## SET EXERCISE
Copy the items below word for word, starting with the line containing "Task: Click the three-dots" and continuing through the line containing "pyautogui.click(x=1321, y=276)".

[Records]
--------------------------------
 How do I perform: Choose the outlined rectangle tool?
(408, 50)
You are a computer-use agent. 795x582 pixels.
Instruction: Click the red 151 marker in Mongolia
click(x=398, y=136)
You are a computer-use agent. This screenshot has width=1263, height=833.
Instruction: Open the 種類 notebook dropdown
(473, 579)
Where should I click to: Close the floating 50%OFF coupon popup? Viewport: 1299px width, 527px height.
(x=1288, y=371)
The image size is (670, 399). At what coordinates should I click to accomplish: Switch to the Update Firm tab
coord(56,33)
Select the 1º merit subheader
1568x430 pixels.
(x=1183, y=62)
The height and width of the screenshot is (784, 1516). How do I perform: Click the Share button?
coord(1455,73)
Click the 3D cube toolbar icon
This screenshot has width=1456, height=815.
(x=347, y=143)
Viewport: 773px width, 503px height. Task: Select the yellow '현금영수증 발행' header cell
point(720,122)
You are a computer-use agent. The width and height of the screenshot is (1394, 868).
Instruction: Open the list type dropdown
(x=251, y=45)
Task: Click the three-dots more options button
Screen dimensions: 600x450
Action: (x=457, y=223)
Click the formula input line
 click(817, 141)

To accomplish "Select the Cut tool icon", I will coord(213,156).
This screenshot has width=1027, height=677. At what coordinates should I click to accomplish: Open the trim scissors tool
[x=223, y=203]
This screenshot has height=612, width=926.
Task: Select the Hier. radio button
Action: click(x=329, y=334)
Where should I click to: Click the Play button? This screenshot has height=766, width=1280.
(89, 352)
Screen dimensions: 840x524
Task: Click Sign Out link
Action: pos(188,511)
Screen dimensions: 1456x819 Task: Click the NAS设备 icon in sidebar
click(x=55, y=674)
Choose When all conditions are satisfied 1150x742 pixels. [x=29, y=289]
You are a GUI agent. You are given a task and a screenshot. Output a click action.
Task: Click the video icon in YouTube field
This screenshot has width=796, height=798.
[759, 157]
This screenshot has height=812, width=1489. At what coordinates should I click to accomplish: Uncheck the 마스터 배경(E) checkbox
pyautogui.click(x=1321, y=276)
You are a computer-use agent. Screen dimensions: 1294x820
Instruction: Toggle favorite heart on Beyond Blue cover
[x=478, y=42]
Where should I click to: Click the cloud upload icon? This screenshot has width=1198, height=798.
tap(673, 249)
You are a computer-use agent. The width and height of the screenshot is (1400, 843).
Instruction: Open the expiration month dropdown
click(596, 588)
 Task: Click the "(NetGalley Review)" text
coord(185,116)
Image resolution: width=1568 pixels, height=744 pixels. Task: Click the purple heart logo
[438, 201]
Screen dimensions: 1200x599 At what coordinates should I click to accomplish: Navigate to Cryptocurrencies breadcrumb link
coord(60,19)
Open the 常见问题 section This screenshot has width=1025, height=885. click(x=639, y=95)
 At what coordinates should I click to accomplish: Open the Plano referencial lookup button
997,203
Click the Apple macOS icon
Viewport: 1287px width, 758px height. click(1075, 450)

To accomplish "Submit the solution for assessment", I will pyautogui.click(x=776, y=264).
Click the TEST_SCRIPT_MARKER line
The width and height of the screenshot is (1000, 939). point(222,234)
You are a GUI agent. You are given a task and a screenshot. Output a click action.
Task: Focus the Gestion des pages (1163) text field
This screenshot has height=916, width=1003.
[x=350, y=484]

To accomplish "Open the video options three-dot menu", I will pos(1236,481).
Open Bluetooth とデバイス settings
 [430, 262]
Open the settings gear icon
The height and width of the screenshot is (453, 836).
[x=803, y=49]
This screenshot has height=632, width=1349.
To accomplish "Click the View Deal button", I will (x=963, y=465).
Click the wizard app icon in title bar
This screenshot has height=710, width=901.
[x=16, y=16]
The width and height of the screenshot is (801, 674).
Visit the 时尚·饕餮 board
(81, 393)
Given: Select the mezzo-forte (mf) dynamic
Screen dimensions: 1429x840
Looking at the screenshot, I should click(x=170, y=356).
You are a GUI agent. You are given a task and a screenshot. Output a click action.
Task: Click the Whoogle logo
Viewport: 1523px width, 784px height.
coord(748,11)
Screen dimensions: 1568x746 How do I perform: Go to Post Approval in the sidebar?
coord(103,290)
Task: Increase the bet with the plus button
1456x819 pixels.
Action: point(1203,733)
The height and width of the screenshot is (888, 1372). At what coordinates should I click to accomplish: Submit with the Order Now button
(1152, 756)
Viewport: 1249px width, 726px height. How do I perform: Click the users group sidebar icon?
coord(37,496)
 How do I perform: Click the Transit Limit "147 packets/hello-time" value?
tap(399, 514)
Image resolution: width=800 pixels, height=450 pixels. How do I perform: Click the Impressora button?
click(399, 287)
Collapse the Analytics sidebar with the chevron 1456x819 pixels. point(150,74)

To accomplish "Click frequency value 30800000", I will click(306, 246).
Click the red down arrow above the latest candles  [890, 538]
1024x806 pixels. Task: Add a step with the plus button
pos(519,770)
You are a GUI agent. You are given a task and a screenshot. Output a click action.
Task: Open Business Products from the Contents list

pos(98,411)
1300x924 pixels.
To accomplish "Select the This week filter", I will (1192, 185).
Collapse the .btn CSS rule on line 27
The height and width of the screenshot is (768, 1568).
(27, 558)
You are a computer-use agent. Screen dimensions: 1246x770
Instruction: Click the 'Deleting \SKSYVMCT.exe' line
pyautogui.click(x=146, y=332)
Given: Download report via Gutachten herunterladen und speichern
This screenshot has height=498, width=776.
--------------------------------
## RESPONSE TO THIS EXERCISE
Task: Click the three-dots more options button
Screen dimensions: 600x450
Action: (x=457, y=223)
Click the formula input line
 click(817, 141)

To accomplish "Select the Cut tool icon", I will coord(213,156).
This screenshot has width=1027, height=677. At what coordinates should I click to accomplish: Open the trim scissors tool
[x=223, y=203]
This screenshot has height=612, width=926.
Task: Select the Hier. radio button
Action: click(x=329, y=334)
Where should I click to: Click the Play button? This screenshot has height=766, width=1280.
(89, 352)
Screen dimensions: 840x524
Task: Click Sign Out link
Action: pos(188,511)
Screen dimensions: 1456x819 Task: Click the NAS设备 icon in sidebar
click(x=55, y=674)
Choose When all conditions are satisfied 1150x742 pixels. [x=29, y=289]
You are a GUI agent. You are given a task and a screenshot. Output a click action.
Task: Click the video icon in YouTube field
This screenshot has width=796, height=798.
[759, 157]
This screenshot has height=812, width=1489. At what coordinates should I click to accomplish: Uncheck the 마스터 배경(E) checkbox
pyautogui.click(x=1321, y=276)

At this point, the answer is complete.